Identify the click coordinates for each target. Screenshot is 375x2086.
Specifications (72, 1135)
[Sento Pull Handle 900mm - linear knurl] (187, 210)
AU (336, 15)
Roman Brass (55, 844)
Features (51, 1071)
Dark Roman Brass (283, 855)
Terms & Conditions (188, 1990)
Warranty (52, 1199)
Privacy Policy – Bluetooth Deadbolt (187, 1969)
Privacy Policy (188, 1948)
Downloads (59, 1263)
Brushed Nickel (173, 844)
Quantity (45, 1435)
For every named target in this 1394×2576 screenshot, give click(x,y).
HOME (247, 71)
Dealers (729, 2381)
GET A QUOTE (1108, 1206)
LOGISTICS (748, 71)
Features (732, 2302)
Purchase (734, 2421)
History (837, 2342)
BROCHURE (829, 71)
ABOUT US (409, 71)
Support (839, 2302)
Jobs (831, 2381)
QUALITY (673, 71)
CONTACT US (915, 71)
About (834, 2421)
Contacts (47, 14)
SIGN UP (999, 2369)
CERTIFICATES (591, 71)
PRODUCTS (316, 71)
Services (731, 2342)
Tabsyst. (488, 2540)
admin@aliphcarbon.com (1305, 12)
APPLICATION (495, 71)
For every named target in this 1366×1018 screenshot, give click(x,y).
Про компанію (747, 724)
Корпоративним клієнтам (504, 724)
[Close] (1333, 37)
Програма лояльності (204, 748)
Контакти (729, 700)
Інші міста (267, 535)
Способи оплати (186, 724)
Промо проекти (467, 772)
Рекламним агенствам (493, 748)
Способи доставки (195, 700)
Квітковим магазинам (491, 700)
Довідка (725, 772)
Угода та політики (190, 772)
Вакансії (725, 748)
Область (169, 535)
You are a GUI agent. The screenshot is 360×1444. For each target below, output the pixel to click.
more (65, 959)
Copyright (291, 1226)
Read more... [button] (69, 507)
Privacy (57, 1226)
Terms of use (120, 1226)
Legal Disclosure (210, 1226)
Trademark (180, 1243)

* [Task statement] Type out the material above once more, exactly.

* [Response]
Identify the click coordinates for each target. Screenshot is 375x2086.
Specifications (72, 1135)
[Sento Pull Handle 900mm - linear knurl] (187, 210)
AU (336, 15)
Roman Brass (55, 844)
Features (51, 1071)
Dark Roman Brass (283, 855)
Terms & Conditions (188, 1990)
Warranty (52, 1199)
Privacy Policy – Bluetooth Deadbolt (187, 1969)
Privacy Policy (188, 1948)
Downloads (59, 1263)
Brushed Nickel (173, 844)
Quantity (45, 1435)
For every named target in this 1394×2576 screenshot, give click(x,y).
HOME (247, 71)
Dealers (729, 2381)
GET A QUOTE (1108, 1206)
LOGISTICS (748, 71)
Features (732, 2302)
Purchase (734, 2421)
History (837, 2342)
BROCHURE (829, 71)
ABOUT US (409, 71)
Support (839, 2302)
Jobs (831, 2381)
QUALITY (673, 71)
CONTACT US (915, 71)
About (834, 2421)
Contacts (47, 14)
SIGN UP (999, 2369)
CERTIFICATES (591, 71)
PRODUCTS (316, 71)
Services (731, 2342)
Tabsyst. (488, 2540)
admin@aliphcarbon.com (1305, 12)
APPLICATION (495, 71)
For every named target in this 1366×1018 screenshot, give click(x,y).
Про компанію (747, 724)
Корпоративним клієнтам (504, 724)
[Close] (1333, 37)
Програма лояльності (204, 748)
Контакти (729, 700)
Інші міста (267, 535)
Способи оплати (186, 724)
Промо проекти (467, 772)
Рекламним агенствам (493, 748)
Способи доставки (195, 700)
Квітковим магазинам (491, 700)
Довідка (725, 772)
Угода та політики (190, 772)
Вакансії (725, 748)
Область (169, 535)
You are a GUI agent. The screenshot is 360×1444. For each target below, output the pixel to click.
more (65, 959)
Copyright (291, 1226)
Read more... [button] (69, 507)
Privacy (57, 1226)
Terms of use (120, 1226)
Legal Disclosure (210, 1226)
Trademark (180, 1243)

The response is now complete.